======== Dataset entries

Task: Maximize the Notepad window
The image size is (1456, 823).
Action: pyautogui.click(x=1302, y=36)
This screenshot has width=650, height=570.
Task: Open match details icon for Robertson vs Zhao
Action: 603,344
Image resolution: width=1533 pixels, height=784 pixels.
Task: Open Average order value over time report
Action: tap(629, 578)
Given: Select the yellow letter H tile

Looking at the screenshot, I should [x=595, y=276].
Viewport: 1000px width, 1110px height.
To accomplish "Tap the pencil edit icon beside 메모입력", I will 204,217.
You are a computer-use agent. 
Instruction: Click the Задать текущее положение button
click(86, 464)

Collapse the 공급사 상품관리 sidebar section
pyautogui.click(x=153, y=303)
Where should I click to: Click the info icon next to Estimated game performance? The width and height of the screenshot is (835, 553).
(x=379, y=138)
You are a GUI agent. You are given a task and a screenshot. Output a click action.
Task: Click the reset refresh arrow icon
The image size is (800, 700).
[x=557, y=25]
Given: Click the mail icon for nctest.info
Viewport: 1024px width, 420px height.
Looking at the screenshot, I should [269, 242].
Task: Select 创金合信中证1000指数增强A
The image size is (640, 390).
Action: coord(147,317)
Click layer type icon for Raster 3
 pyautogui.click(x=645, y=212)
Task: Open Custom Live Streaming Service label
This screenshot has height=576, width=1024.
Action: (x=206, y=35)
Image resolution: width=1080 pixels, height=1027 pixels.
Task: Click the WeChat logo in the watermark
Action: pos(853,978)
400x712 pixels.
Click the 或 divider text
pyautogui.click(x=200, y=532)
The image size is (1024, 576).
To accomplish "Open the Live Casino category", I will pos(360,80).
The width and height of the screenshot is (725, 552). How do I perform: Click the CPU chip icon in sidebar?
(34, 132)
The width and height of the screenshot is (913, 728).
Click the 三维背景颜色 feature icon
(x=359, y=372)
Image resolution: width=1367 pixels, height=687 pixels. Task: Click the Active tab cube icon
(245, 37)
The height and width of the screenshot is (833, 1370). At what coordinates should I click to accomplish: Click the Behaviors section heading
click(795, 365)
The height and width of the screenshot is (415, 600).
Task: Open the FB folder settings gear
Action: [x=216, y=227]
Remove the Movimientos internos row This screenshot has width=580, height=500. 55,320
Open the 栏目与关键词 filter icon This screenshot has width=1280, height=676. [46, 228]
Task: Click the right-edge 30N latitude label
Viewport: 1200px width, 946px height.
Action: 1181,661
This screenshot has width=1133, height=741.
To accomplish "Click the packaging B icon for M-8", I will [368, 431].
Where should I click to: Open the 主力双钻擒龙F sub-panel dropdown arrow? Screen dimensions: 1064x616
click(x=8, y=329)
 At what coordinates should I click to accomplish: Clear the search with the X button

================

When you reach the line with "You are a GUI" in the records above, start writing out lines exactly, and stop once the line with "Task: Open Custom" has been written; include nothing else.

### Exercise solution
You are a GUI agent. You are given a task and a screenshot. Output a click action.
Task: Click the reset refresh arrow icon
The image size is (800, 700).
[x=557, y=25]
Given: Click the mail icon for nctest.info
Viewport: 1024px width, 420px height.
Looking at the screenshot, I should [269, 242].
Task: Select 创金合信中证1000指数增强A
The image size is (640, 390).
Action: coord(147,317)
Click layer type icon for Raster 3
 pyautogui.click(x=645, y=212)
Task: Open Custom Live Streaming Service label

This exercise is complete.